So far it seems that distance learning will continue to be a reality for many students, but there are some ways to help offset Zoom fatigue. Here are some of our suggestions:

Implement a virtual recess – Building in breaks where students get up, take their eyes off the screen, move around, listen to music, stretch or do a few yoga poses helps the mind and body reset and inspires creativity.

Promote project based learning – Projects are great as you can start as a group, then split off into individual work offline, then come together to reflect. 

At WURRLYedu we encourage recording and reflecting, which fits perfectly into almost any project based learning. Allowing for students to go off Zoom and record themselves practicing a speech, singing a song, or creating a music video on a particular topic or the like, can inspire students and give them a much needed break from watching the computer screen!

The importance of the recording is obvious – it provides greater self-awareness, better management of performance anxiety, and proof of progress. 

The reflection is equally important as it closes the feedback loop. If students don’t ever see the teacher or student feedback, it devalues the work itself. And don’t forget the power of FOMO (fear of missing out)! Kids won’t want to miss out if they see their classmates turning in fun and engaging videos.

Create opportunities for students to socialize in smaller groups – Smaller groups makes it easier for kids to stay engaged – whether that be for an actual class, lunch with their friends, a virtual scavenger hunt, or a dance party, finding opportunities for them to connect and reinforce relationships is necessary as they can’t do it in person right now.

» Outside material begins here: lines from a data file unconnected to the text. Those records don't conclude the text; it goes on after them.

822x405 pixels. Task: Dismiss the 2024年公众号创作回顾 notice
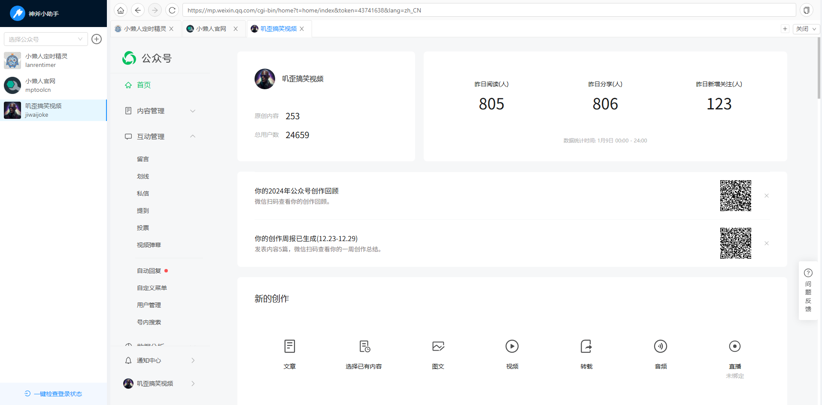pyautogui.click(x=766, y=196)

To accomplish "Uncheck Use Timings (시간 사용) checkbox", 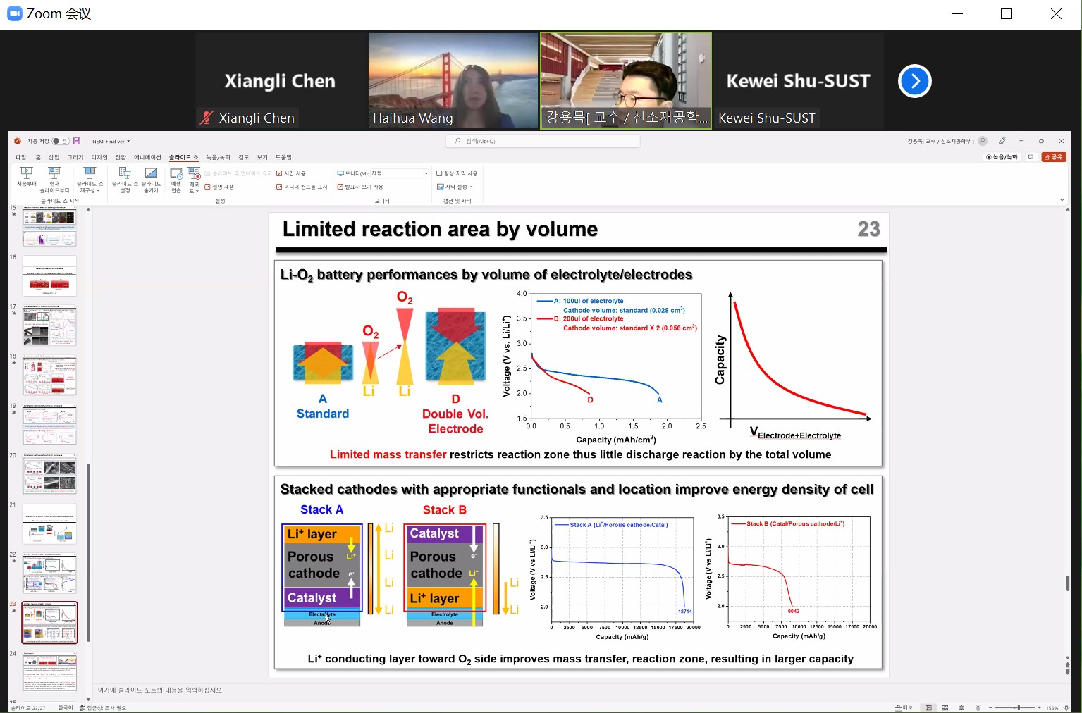I will tap(279, 173).
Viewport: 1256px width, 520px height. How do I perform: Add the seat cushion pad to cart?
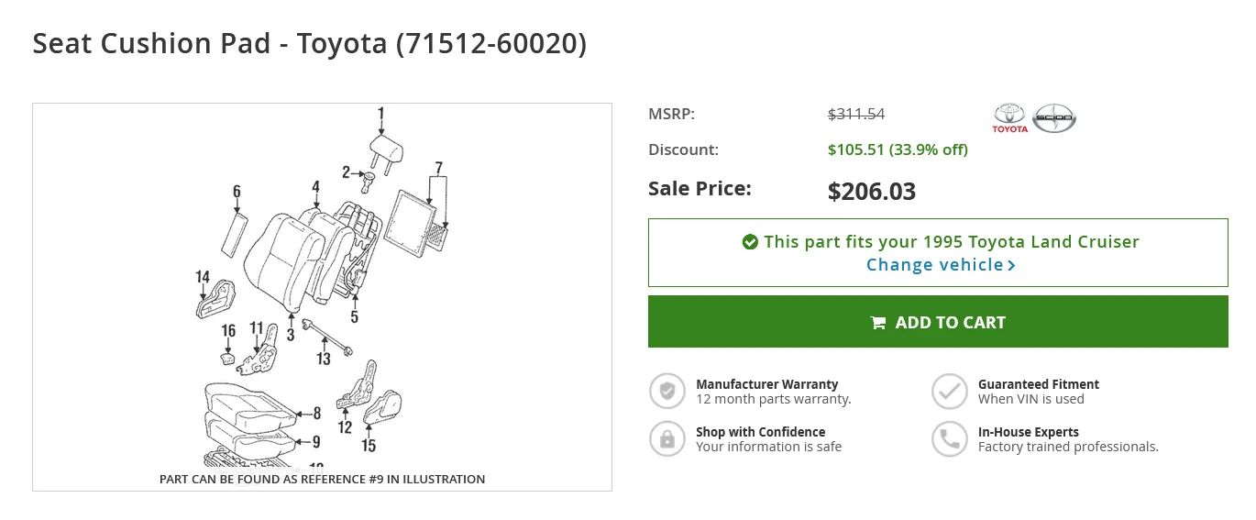(x=938, y=322)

Mix music into the day – Music and the Arts are an important part of your child’s education (that they are missing right now) and can also play a fun role while kids are stuck at home. Whether they simply listen to music to relax, create a personal playlist, practice an instrument, sing karaoke, or use music to inspire creative writing, musical activity involves nearly every region of the brain. Encourage them to share music with their friends – it will only deepen their connection and spark conversations. There are many online music education resources available including free video tutorials from WURRLYedu that will inspire kids to sing, play, practice along to, and record their favorite songs.

And remember to add in some offline activities into the day. Go for a walk or a bike ride, get some ice cream, cook dinner together, and let kids vent about Zoom fatigue. Sometimes just talking about how tired and overwhelming it can be, can all make a huge difference.